Tenstorrent developers today face a choice between TT-NN which provides high-level operations that are straightforward to use but lack the expressivity needed for custom kernels and TT-Metalium which provides full hardware control through explicit low-level management of memory and compute. This is not a shortcoming of TT-Metalium; it is designed to be low-level and expressive, providing direct access to hardware primitives without abstraction overhead, and it serves its purpose well for developers who need that level of control. The problem is that there is no middle ground where the compiler handles what it does best—resource management, validation, optimization—while maintaining high expressivity for application-level concerns.

TT-Lang bridges this gap through progressive disclosure: simple kernels require minimal specification where the compiler infers compute API operations, NOC addressing, DST register allocation and more from high-level abstractions, while complex kernels allow developers to open the hood and craft pipelining and synchronization details directly. The primary use case is kernel fusion for model deployment. Engineers porting models through TT-NN quickly encounter operations that need to be fused for performance or patterns that TT-NN cannot express, and today this requires rewriting in TT-Metalium which takes weeks and demands undivided attention and hardware debugging expertise. TT-Lang makes this transition fast and correct: a developer can take a sequence of TT-NN operations, express the fused equivalent with explicit control over intermediate results and memory layout, validate correctness through simulation, and integrate the result as a drop-in replacement in their TT-NN graph.

Prerequisites

  • CMake 3.28+
  • Clang 18+ or GCC 11+
  • An existing LLVM/MLIR toolchain at TTMLIR_TOOLCHAIN_DIR (default: /opt/ttmlir-toolchain)
  • Python 3.11+ in the toolchain's virtual environment
  • Optional (recommended): Ninja build system

Quick Start

tt-lang depends on tt-mlir, the MLIR-based compiler infrastructure for Tenstorrent hardware. tt-mlir provides the core MLIR dialects, compilation passes, and runtime support that tt-lang builds upon to deliver a Python-based DSL for authoring custom kernels.

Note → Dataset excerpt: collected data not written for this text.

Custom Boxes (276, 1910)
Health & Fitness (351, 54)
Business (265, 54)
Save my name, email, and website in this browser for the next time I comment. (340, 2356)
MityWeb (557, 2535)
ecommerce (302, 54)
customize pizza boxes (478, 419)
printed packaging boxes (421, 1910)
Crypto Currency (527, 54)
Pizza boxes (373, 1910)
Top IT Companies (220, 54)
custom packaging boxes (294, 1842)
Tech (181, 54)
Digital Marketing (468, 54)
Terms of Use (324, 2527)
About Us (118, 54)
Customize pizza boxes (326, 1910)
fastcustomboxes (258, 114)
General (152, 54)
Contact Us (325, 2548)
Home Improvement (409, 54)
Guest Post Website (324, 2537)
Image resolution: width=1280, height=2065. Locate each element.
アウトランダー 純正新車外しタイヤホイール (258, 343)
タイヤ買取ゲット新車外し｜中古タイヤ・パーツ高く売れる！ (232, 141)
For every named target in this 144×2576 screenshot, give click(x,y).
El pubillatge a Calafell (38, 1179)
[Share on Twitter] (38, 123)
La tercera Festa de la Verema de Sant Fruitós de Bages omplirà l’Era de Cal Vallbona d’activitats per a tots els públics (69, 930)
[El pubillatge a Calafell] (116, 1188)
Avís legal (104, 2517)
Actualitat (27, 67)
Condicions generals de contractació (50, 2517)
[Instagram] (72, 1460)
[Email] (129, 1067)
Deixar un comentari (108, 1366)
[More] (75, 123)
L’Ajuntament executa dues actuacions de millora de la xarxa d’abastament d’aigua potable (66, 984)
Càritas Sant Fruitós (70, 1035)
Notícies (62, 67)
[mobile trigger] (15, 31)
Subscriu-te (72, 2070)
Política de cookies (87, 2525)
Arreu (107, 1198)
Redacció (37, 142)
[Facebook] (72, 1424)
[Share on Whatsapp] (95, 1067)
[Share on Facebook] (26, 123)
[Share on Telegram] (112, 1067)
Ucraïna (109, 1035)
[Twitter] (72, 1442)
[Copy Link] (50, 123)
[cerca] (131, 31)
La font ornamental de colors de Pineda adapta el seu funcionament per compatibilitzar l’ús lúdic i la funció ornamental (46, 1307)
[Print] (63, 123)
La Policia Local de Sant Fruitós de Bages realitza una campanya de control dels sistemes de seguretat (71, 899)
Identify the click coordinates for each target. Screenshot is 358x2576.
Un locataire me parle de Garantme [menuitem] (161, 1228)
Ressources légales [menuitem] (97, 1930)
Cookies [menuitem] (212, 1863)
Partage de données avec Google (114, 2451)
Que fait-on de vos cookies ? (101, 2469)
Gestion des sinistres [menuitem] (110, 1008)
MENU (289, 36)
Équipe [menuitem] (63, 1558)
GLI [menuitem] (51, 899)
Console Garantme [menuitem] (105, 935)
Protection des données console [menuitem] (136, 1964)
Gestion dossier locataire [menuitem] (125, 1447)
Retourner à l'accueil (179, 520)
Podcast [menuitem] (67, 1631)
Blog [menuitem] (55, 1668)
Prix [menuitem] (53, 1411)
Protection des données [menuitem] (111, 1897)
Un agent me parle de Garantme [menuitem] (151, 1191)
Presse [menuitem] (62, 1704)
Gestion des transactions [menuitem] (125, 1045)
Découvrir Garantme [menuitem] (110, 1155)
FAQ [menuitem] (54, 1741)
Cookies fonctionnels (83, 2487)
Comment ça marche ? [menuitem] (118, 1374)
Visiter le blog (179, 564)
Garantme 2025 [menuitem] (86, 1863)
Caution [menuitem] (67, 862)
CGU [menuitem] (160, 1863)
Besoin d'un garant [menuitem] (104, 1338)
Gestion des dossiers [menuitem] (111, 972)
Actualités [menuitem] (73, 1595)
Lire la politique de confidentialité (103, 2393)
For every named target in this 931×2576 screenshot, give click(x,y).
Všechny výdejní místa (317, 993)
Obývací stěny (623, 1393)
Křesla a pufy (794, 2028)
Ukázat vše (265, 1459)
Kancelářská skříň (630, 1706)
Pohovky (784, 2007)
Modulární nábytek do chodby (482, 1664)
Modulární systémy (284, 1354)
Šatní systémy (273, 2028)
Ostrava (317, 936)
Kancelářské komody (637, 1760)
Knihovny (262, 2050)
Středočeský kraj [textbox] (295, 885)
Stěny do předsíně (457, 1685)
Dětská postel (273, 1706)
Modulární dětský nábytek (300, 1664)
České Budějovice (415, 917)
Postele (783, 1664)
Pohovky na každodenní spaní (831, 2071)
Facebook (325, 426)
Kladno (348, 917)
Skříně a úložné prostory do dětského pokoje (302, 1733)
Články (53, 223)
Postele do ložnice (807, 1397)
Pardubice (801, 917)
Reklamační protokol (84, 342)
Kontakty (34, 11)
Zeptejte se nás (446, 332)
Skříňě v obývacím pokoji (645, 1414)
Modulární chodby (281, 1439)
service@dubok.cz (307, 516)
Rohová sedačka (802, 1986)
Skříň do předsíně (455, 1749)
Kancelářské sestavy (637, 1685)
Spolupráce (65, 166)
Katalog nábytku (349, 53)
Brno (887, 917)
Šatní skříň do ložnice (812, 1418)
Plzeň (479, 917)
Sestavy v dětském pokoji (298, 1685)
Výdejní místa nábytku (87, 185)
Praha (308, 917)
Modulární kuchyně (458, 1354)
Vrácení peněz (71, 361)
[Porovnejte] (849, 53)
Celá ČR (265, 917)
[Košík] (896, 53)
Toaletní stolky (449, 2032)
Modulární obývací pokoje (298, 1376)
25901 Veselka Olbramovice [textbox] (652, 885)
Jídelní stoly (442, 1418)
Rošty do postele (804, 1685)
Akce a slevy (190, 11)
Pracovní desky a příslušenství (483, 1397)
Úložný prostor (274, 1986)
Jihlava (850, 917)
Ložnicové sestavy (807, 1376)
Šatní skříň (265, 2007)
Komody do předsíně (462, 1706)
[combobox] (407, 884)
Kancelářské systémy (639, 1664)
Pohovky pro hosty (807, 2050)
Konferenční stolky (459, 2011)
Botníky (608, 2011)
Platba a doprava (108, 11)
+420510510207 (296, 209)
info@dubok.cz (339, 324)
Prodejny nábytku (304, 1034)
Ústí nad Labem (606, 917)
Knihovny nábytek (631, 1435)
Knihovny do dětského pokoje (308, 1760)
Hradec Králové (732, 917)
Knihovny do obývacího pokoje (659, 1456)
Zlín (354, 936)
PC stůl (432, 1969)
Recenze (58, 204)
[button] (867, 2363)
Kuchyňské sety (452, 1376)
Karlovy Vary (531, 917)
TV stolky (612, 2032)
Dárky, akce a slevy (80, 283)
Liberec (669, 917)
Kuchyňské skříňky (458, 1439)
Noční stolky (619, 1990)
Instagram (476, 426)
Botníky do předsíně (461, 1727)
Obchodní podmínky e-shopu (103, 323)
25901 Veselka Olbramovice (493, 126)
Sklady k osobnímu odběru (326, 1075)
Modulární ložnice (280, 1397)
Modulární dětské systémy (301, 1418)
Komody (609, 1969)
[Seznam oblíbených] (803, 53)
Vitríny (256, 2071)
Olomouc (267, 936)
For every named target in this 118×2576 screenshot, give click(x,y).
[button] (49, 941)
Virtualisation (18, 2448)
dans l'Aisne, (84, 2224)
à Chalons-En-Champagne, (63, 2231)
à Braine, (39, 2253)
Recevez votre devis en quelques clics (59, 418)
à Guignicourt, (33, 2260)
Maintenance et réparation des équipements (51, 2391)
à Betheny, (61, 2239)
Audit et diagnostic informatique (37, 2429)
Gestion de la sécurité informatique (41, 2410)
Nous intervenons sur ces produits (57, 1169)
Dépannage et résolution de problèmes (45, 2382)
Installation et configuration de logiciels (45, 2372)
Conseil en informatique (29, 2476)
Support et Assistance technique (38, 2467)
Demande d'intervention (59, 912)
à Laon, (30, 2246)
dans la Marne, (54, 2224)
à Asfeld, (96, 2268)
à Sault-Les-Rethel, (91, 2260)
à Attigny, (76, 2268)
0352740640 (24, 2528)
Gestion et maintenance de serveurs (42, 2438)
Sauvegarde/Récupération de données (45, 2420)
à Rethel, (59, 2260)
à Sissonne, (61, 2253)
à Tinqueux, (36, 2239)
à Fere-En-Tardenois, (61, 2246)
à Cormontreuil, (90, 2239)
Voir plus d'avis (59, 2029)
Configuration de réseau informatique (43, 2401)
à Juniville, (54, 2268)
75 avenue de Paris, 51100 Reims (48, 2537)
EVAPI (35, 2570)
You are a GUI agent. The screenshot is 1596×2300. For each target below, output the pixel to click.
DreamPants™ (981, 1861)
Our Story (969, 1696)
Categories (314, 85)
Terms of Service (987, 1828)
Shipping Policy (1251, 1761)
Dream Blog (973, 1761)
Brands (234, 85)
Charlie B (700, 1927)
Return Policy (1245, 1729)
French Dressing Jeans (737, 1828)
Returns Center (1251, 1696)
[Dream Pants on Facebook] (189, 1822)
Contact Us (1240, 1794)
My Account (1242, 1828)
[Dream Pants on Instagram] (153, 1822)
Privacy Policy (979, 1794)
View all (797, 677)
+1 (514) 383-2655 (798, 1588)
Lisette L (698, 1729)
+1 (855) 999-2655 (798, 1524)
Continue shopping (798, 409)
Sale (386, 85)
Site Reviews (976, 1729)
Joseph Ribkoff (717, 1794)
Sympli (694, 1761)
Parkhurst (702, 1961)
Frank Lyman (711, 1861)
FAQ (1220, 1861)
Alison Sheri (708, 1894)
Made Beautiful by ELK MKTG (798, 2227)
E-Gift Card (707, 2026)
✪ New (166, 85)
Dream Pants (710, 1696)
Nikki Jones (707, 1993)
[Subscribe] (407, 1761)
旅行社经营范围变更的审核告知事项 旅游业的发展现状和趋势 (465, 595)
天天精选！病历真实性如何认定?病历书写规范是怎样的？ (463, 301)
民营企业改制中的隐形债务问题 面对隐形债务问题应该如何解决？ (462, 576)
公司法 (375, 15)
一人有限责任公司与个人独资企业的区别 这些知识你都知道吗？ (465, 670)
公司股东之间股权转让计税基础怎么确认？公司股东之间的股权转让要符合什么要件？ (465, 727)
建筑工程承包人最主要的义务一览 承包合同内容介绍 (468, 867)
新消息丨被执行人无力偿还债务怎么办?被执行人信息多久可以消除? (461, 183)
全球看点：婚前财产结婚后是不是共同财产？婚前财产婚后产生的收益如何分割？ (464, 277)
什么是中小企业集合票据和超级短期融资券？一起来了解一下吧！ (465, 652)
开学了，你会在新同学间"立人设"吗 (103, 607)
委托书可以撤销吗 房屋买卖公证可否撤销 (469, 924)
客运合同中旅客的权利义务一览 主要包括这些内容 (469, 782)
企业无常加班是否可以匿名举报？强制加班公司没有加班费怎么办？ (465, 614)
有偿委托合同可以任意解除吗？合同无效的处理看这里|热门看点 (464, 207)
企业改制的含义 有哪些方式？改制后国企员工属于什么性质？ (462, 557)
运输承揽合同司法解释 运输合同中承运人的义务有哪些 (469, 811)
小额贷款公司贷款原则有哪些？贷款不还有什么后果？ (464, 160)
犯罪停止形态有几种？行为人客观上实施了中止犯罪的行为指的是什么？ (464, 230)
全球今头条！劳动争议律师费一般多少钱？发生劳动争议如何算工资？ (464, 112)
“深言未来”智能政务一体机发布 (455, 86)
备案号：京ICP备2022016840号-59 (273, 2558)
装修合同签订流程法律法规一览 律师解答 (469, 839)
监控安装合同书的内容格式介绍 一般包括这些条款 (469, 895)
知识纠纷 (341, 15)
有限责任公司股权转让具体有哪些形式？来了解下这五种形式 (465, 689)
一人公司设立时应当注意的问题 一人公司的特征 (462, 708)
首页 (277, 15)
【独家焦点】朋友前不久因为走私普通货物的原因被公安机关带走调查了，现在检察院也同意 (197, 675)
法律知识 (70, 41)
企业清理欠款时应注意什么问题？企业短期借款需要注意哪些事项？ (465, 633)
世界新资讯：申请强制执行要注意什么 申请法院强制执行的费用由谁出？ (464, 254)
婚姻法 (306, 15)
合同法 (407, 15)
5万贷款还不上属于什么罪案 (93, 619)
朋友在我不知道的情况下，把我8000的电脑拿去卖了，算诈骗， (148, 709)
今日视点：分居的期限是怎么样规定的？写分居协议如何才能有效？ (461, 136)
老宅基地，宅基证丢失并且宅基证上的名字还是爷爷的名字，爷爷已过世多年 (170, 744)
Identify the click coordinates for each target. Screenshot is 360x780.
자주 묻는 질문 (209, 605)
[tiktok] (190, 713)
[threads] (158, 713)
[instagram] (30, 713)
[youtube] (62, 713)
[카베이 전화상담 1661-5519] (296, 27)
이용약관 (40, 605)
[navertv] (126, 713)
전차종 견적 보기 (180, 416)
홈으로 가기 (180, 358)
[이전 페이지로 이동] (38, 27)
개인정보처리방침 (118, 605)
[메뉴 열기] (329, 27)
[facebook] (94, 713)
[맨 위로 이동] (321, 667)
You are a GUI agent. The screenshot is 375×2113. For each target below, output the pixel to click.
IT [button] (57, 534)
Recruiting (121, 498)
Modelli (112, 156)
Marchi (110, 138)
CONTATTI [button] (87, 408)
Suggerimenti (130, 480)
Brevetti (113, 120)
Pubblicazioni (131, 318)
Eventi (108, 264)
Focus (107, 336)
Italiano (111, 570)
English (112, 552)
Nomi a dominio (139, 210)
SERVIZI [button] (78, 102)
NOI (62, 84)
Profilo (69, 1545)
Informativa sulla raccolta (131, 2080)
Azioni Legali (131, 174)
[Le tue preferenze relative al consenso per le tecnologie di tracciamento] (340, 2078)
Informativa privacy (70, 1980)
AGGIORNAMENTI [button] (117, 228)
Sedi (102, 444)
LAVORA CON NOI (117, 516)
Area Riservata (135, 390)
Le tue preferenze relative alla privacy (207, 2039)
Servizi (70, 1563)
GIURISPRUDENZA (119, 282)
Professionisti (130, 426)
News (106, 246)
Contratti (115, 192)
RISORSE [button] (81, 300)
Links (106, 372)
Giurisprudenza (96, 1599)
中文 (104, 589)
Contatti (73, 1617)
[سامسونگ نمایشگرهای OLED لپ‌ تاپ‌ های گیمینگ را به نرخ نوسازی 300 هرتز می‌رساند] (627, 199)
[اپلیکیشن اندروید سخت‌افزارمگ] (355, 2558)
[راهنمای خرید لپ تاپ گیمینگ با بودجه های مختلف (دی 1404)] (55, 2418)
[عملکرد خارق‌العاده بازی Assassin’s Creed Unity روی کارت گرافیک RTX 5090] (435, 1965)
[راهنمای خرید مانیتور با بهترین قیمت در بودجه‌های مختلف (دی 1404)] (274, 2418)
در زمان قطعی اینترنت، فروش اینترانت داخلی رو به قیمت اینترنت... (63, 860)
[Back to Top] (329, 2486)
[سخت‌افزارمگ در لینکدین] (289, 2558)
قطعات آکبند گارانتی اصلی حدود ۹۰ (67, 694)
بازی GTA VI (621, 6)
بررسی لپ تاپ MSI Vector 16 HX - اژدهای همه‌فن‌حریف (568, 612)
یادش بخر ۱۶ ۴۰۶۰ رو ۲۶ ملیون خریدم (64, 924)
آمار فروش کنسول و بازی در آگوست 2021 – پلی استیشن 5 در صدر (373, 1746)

The build system supports three different integration scenarios for tt-mlir -- build-based, installation-based, or automatically fetched and installed (for more details on these, please refer to the build system document).

Here we describe the most common scenario for tt-lang users who do not have a pre-built or pre-installed tt-mlir. Note that this will fetch, configure, build and install the tt-mlir version whose commit SHA is in third-party/tt-mlir.commit.

cd /path/to/tt-lang
cmake -GNinja -Bbuild .
source build/env/activate
cmake --build build

The tt-mlir will be built and installed to build/tt-mlir-install/ by default (or to the location specified by TTMLIR_INSTALL_PREFIX). The generated env/activate script in tt-lang's build directory will automatically use this local installation. This process requires:

  • An existing LLVM/MLIR toolchain at TTMLIR_TOOLCHAIN_DIR (default: /opt/ttmlir-toolchain)

Build options:

# Debug build with Python bindings
cmake -GNinja -Bbuild . -DCMAKE_BUILD_TYPE=Debug -DTTLANG_ENABLE_BINDINGS_PYTHON=ON

# Custom install prefix for automatically built tt-mlir
cmake -GNinja -Bbuild . -DTTMLIR_INSTALL_PREFIX=/tmp/my-ttmlir-install

# Enable code coverage
cmake -GNinja -Bbuild . -DCODE_COVERAGE=ON

To generate the Sphinx documentation, configure with -DTTLANG_ENABLE_DOCS.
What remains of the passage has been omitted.